Task requirements =
[1] Answer these questions using the passage on Missouri's football season:
(a) Which four quarterbacks were in the August race for the starting job?
(b) Which player was the defense's leader and captain?
(c) What was the team's record in 1977?
[2] Pick up the passage on Missouri's football season after its last sentence and keep writing.

---------- Selected passage ----------

Seriously, that sounds exactly like the '70s version of the spread. It also sounds like, from what we now know about what kind of quarterback Phil Bradley was, a perfect match for Bradley's skills.

But the sophomore from Macomb, IL, took a while to separate himself from the pack. August news stories were dominated by the 4-way QB race that included Bradley, sophomore Jay Jeffrey, senior Monte Montgomery, and junior Paul Miller. While WR Leo Lewis and TE (and preseason All-American) Kellen Winslow were the more known quantities in the passing game, a large stable of running backs were battling for playing time, including senior Earl Gant, junior David Newman, junior Gerry Ellis, and a JUCO transfer from Sikeston by the name of James Wilder.

The veer looked like a pretty good fit with Missouri's offensive personnel, but what about the defense? As the season began, it appeared that Mizzou would be relatively strong on that side of the ball. Senior LB Chris Garlich was the leader and captain, the guy who made the biggest plays in the biggest games. DT Steve Hamilton was a vocal leader. But the most talent perhaps resided in the secondary, where sophomore CB and future San Francisco 49er Eric Wright was beginning a strong run with the Tigers, senior CB Russ Calabrese was backing up strong (and crazy) words with action, and freshman Kevin Potter was threatening to make his way into the rotation.

On paper, the team looked pretty solid. Of course, it did in 1977 too, but poor clutch play and the usual tough schedule (featuring USC and Arizona State in non-conference play) led to a 4-7 record and Onofrio's firing. Could they break through against a schedule that started with two Top 5 teams (Powers would eventually start complaining about the ridiculous non-conference slates and scale back a bit, among other things dropping an early-1980s series with Penn State) and would end up featuring six games against teams that would win at least eight games in 1978?

---------- Dataset section ----------

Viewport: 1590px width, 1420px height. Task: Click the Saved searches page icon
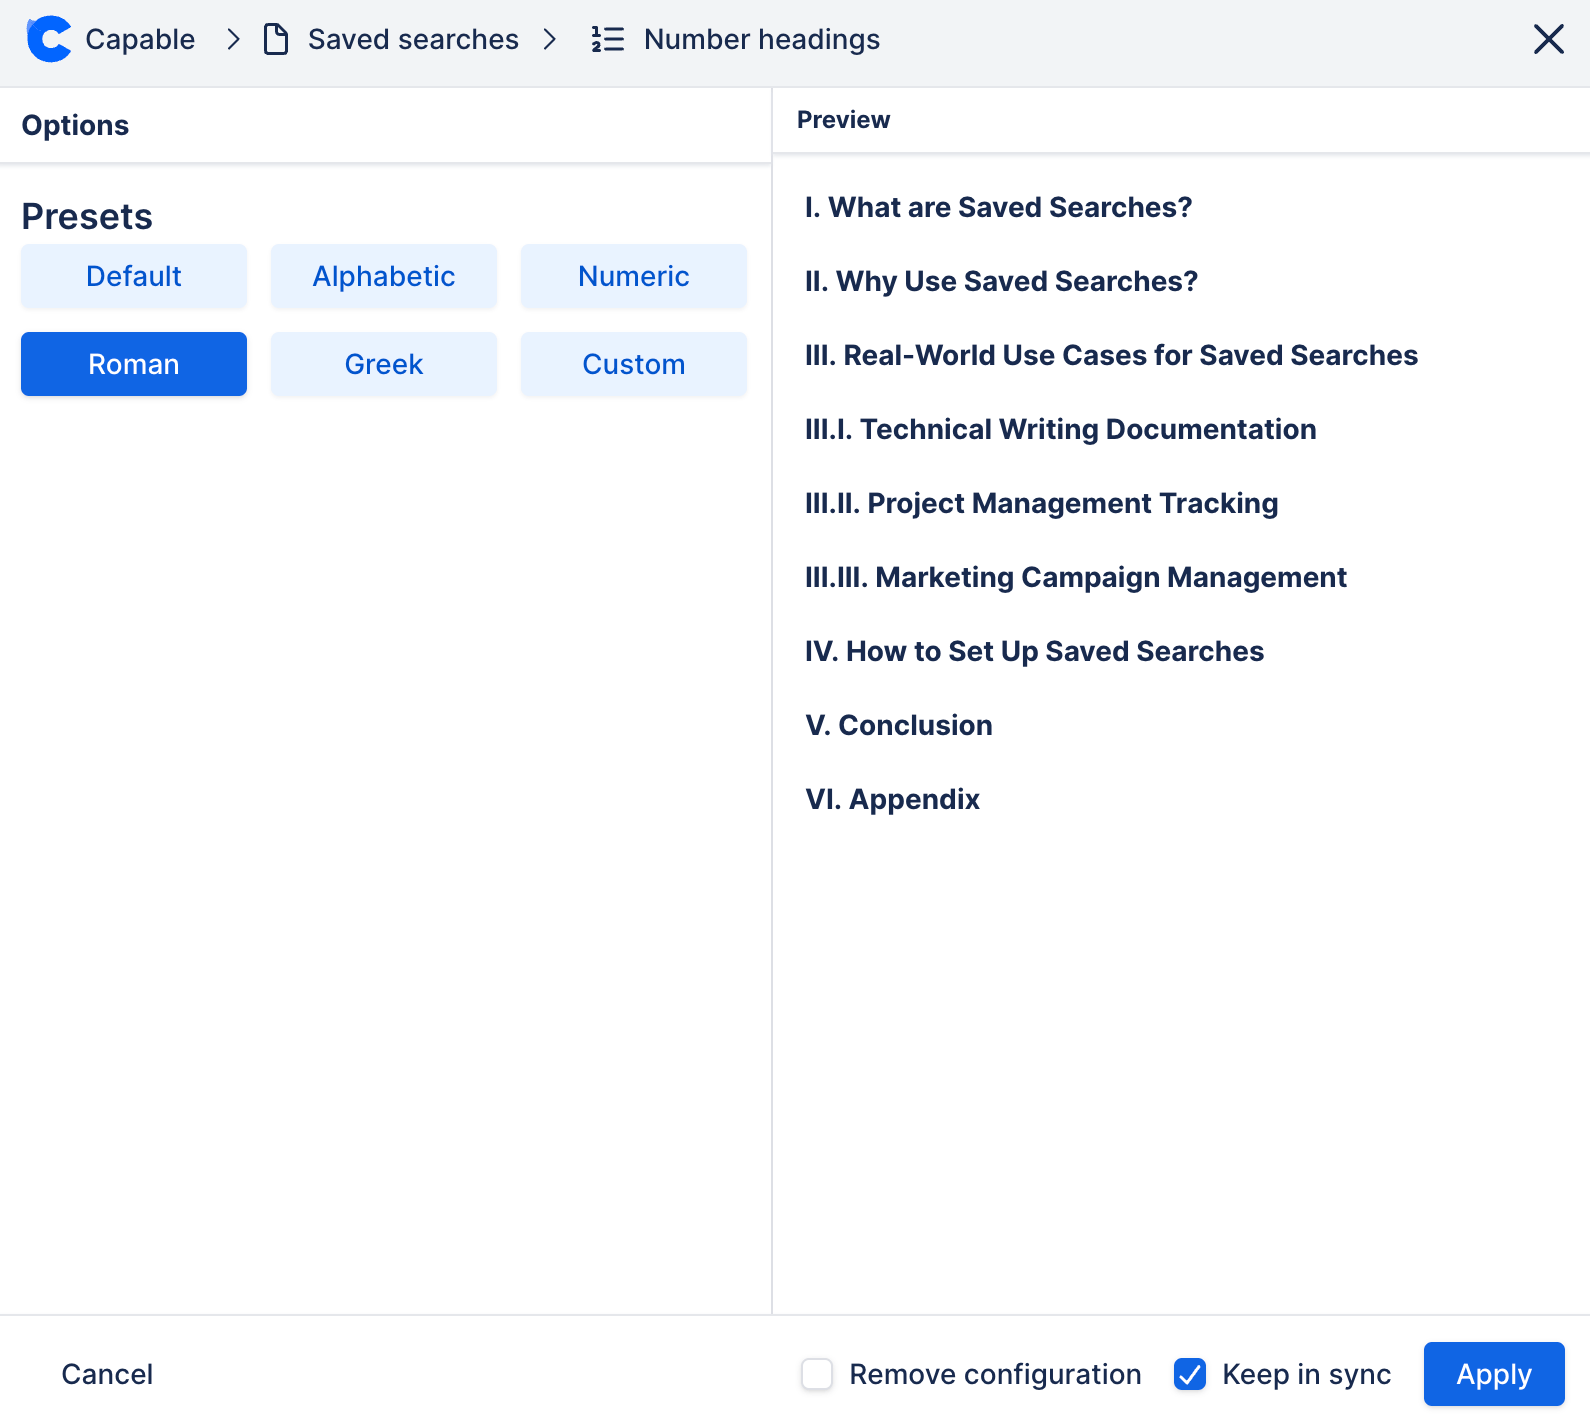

----------

Per-task answers =
[1]
(a) Phil Bradley, Jay Jeffrey, Monte Montgomery, and Paul Miller.
(b) Senior linebacker Chris Garlich.
(c) 4-7.

[2]
September 9: Missouri (0-0) at #5 Notre Dame (0-0)

This reveals my age, I realize, but living in Columbia while my father finished his doctorate, my mother went into labor with me on September 9, 1978. One problem: her doctor was in South Bend at the time. It's no wonder that I was born a football nerd--as I was trying to introduce myself to the world, Missouri was giving the defending national champions a run for their money on their home turf.

The last time Missouri had made a trip to South Bend, it was Al Onofrio's second season at the helm. Missouri had gone 1-10 in their first season and was 2-3 in 1972, coming off of a humiliating 62-0 loss to Nebraska in Lincoln. All they did was beat the highly-ranked Irish, setting in motion the trend of major road upsets the Onofrio Administration would bring.

Six seasons later, Notre Dame was the defending national champion and a preseason Top 5 team. Missouri legend Dan Devine had led the Irish to the 1977 national title, and in 1978, his offense returned starting QB Joe Montana and top RBs Vegas Ferguson and Jerome Heavens (a high school teammate of Mizzou DB Eric Wright, and soon to become ND's all-time leading rusher). Their defensive line had taken a hit with DEs Russ Browner and Willie Fry moving on to the NFL, but their LB corps, led by Bob Golic, was possibly the best in the country. Devine's team was loaded, and after the 1972 debacle, he would make sure his team did not overlook Warren Powers' Tigers.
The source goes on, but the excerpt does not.